**Supplied records:**
------------------------------------------------
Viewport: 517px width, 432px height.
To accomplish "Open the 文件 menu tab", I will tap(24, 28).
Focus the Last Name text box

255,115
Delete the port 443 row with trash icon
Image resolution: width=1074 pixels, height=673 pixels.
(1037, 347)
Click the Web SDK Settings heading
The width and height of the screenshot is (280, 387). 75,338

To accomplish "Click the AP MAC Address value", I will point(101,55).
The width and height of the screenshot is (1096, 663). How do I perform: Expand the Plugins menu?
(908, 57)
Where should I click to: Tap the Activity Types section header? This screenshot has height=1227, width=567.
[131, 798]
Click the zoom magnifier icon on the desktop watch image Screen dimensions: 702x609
------------------------------------------------
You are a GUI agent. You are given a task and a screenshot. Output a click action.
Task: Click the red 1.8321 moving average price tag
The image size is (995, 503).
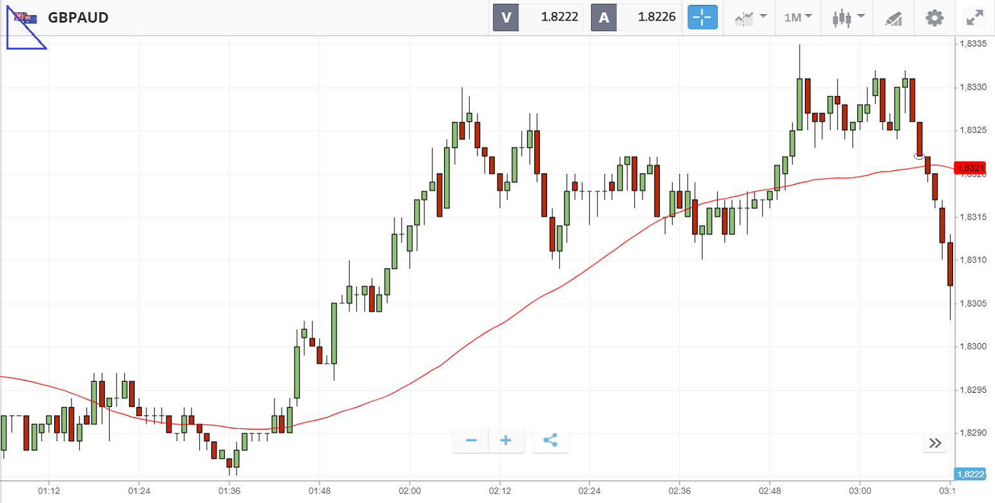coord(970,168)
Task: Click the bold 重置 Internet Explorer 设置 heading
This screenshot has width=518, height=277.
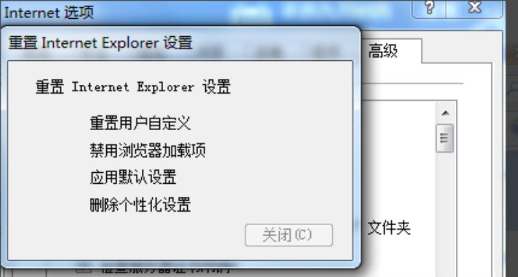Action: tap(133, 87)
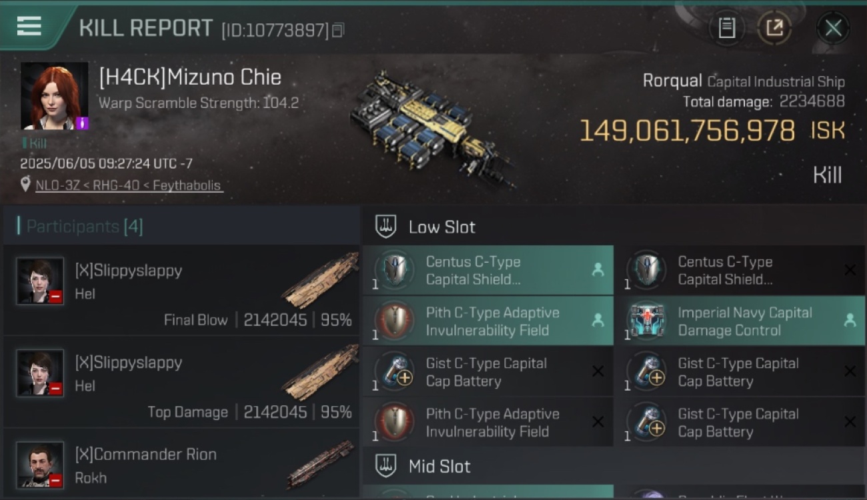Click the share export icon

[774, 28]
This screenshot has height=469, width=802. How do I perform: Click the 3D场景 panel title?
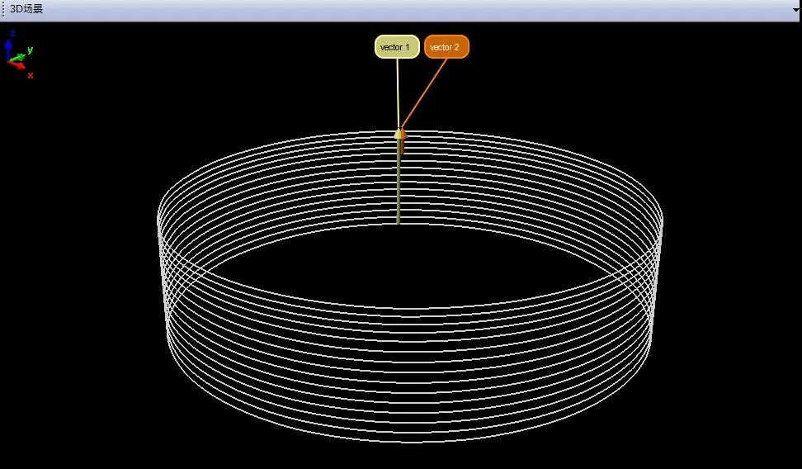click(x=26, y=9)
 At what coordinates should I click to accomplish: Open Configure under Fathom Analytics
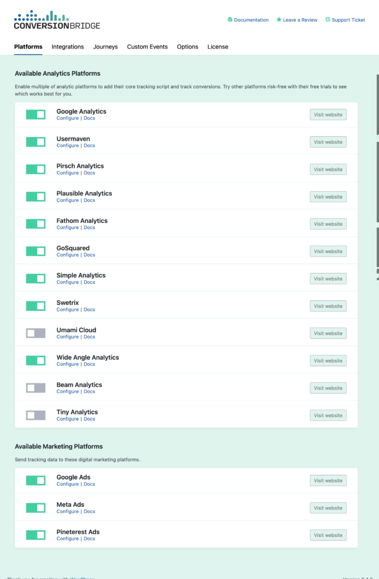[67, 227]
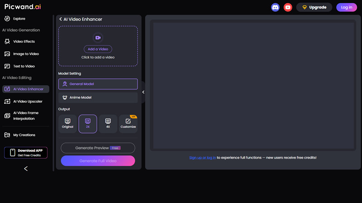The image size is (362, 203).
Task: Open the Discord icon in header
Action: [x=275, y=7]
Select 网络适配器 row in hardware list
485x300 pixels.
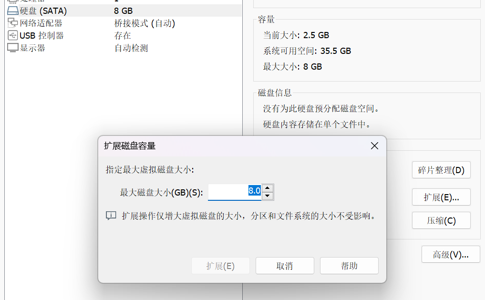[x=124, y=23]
------------------------------------------------
For every line of the records that has the word "will" in it, make a copy.

To accomplish "Open the 文件 menu tab", I will tap(24, 28).
To accomplish "Click the AP MAC Address value", I will point(101,55).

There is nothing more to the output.